### RECORDS SHOWN ###

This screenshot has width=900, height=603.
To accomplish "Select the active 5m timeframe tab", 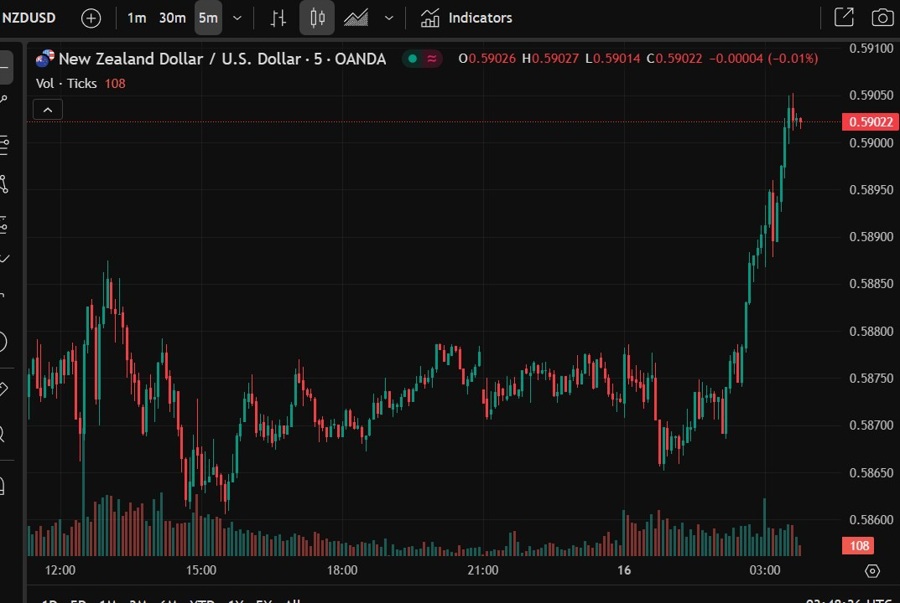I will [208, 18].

###
### RECORDS SHOWN ###

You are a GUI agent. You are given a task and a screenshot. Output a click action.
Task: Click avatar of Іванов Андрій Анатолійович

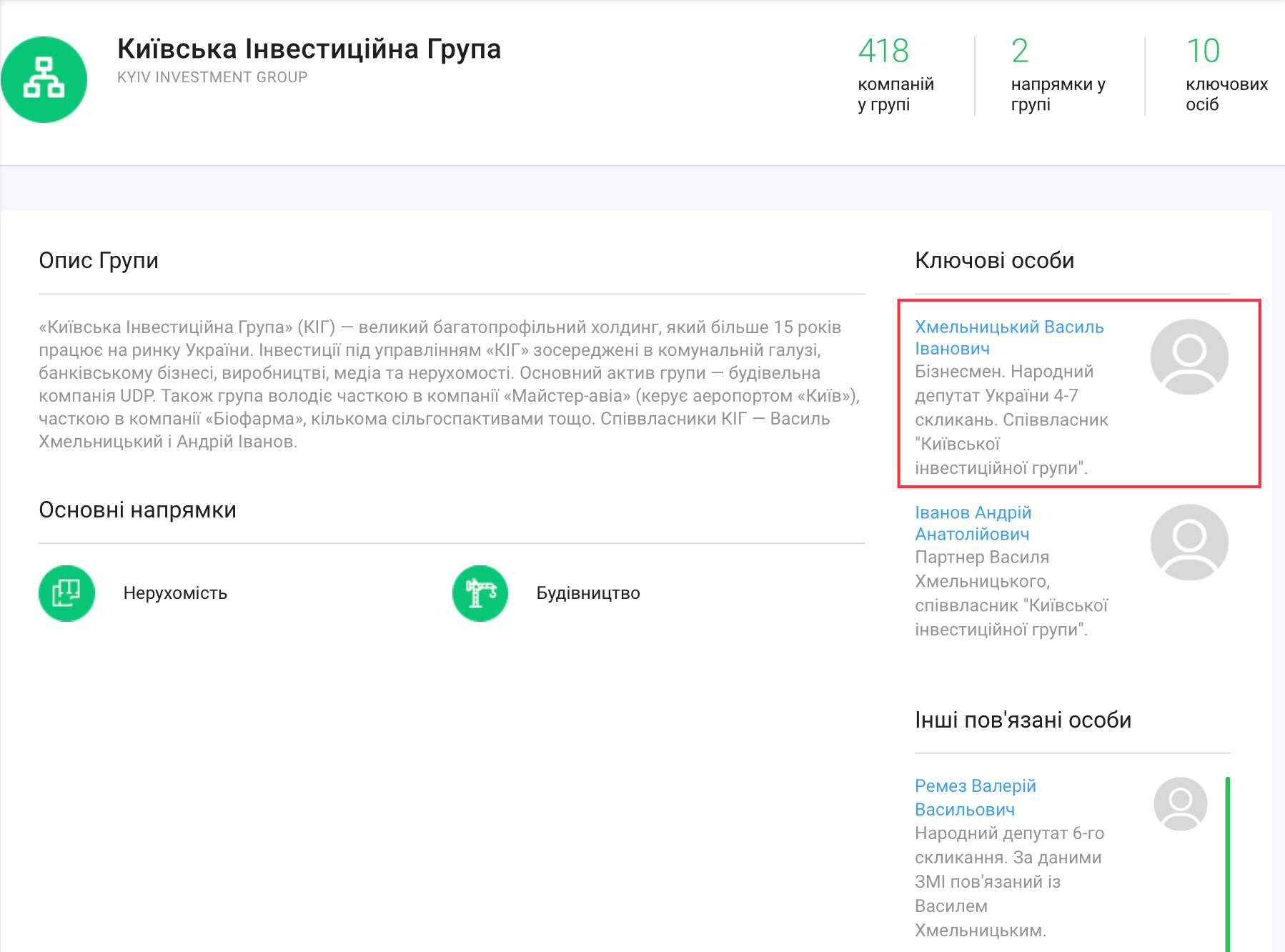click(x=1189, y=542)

###

Reproduce the material between the lines holding "You are a GUI" and "click(x=1189, y=542)", inclusive, replacing "avatar" with "profile picture" and leaving everything else unchanged. Omit the pictures from your answer.

*EXERCISE RESPONSE*:
You are a GUI agent. You are given a task and a screenshot. Output a click action.
Task: Click profile picture of Іванов Андрій Анатолійович

click(x=1189, y=542)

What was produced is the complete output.